Ma bien chère fille,

Je vous avoue que je n’eusse jamais supposé que quelques heures de diligence en plein jour pussent faire un tel mal à Soeur M.-Gabrielle. Vos filles du prieuré sont un peu absurdes. Elles viennent me trouver pour me dire: La Mère M.-G[abrielle] est frappée, il faut la distraire. Quand je lui cherche une distraction qui la ravit, – car elle revient sans cesse à l’idée d’aller au Vigan, – elles vous écrivent pour l’en empêcher. Elles trouvent qu’on la fait trop parler, et, du matin au soir, elles viennent successivement se plaindre à moi de ce qu’on l’épuise, dans sa cellule, de paroles et de direction. Je vous avoue que je tenais peu à ce qu’elle vînt, malgré le plaisir qu’elle manifestait de cette course.
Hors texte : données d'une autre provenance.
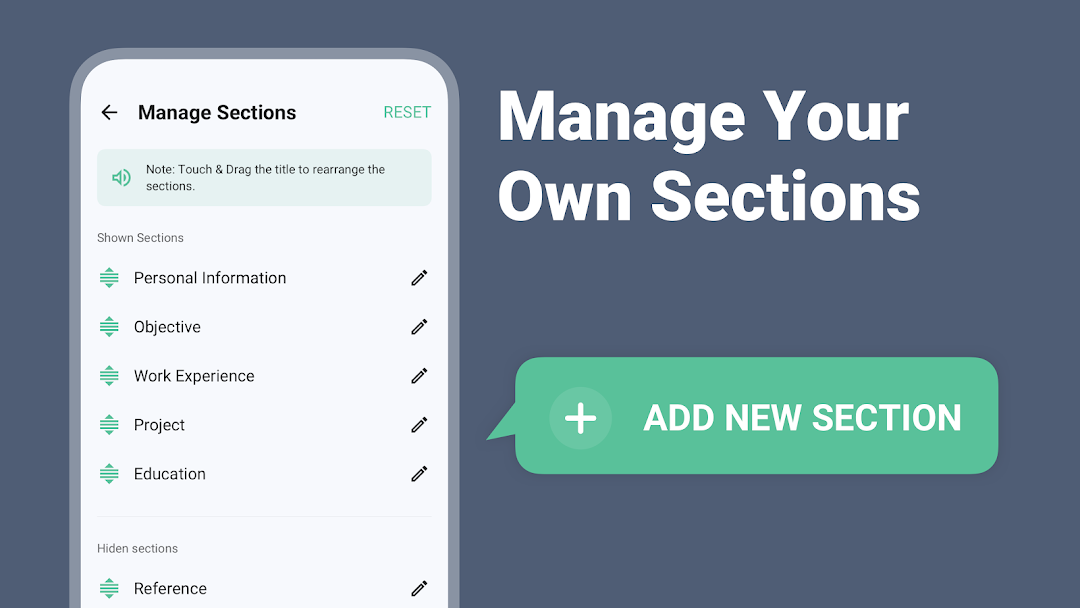The width and height of the screenshot is (1080, 608).
Task: Edit the Education section title
Action: [419, 474]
Mais ma vraie pensée était, dans cette petite excursion combinée avec la petite supérieure des Oblates, de faire tomber par cette bonne entente extérieure, les cancans stupides d’un certain monde dévot et jaloux, qui se nourrit avec bonheur de ces divisions qu’il suppose, qu’il envenime, qu’il aurait fini par créer, avec un esprit moins bien fait que celui de la Mère M.-Gabrielle.
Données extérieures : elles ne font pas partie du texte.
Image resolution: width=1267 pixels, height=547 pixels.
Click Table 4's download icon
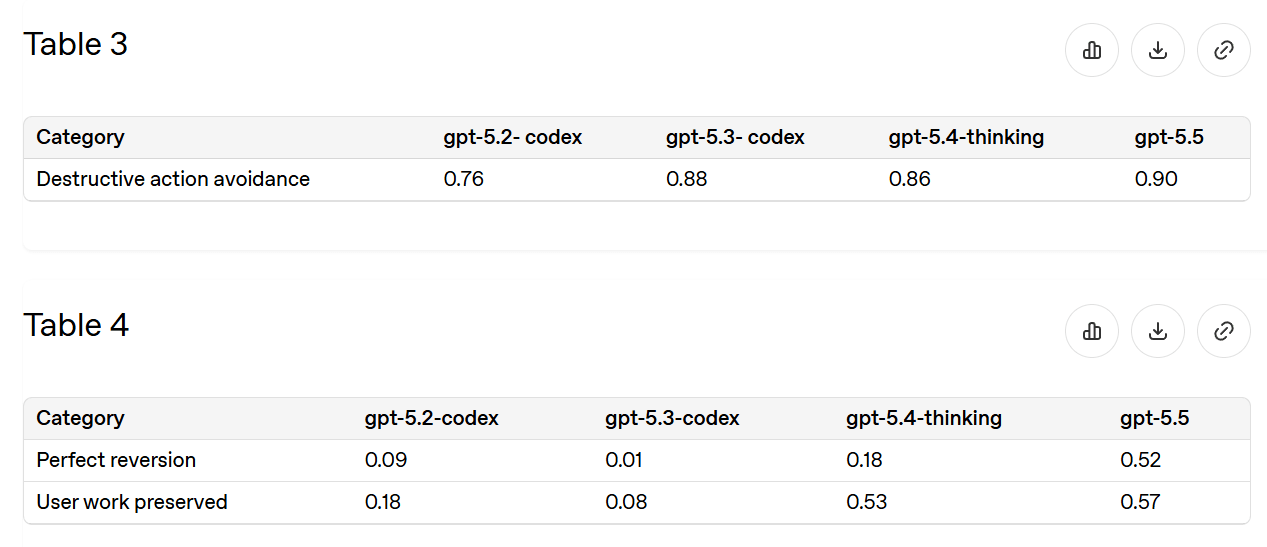pyautogui.click(x=1158, y=331)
Votre lettre m’est arrivée vers 8 heures du soir, après une journée où j’étais allé deux fois au prieuré, et où je croyais avoir fait d’excellentes affaires pour en finir avec des tripotages qui me sont odieux et où j’ai bien de la peine à ne pas m’impatienter, devant certaines étroitesses trempées dans un fiel mystique qui m’a toujours révolté. J’avais implanté M. de Cabrières à Saint-Maur, de façon à le distraire du prieuré. Comme vous semblez le désirer, je vous avais cultivé deux ou trois bonnes vocations.

Je pensais avoir fait un chef-d’oeuvre par cette course, qui, dans les conditions où elle sera faite, offre positivement moins de danger que les promenades de la Mère M.-G[abrielle] dans le cloître du prieuré. Maintenant, il en sera comme vous le voudrez. Mais la chose annoncée, je verrais avec peine qu’elle ne s’exécutât pas, tout en tremblant des conséquences que vous prévoyez, mais que je considère tout autrement que vous. Une personne qui ne peut passer quelques heures pendant le jour en diligence est bien malade. Quand je ne veux pas être enrhumé en diligence, je ne le suis pas. La paresse ou la distraction m’empêchent quelquefois de prendre certaines précautions, mais en les prenant je sais fort bien me mettre à l’abri des rhumes(1).

Franchement je crois que les retraites du mois(2) sont plus utiles aux enfants que des retraites de trois jours.

Sauf une certaine absence de sens commun, je suis réellement content des Soeurs. J’excepte toujours la Mère M.-G[abrielle], qui avec son esprit de foi, son énergie, cette loyauté qui vous ressemble, me fait toujours plus l’effet d’être un sujet essentiel. Gardez pour vous mon observation sur l’absence de sens commun; mais Soeur M.-Julienne, M.-Julie, Thérèse de la Conception, Thérèse-Augustine, Marie des Anges en sont bien un peu dépourvues.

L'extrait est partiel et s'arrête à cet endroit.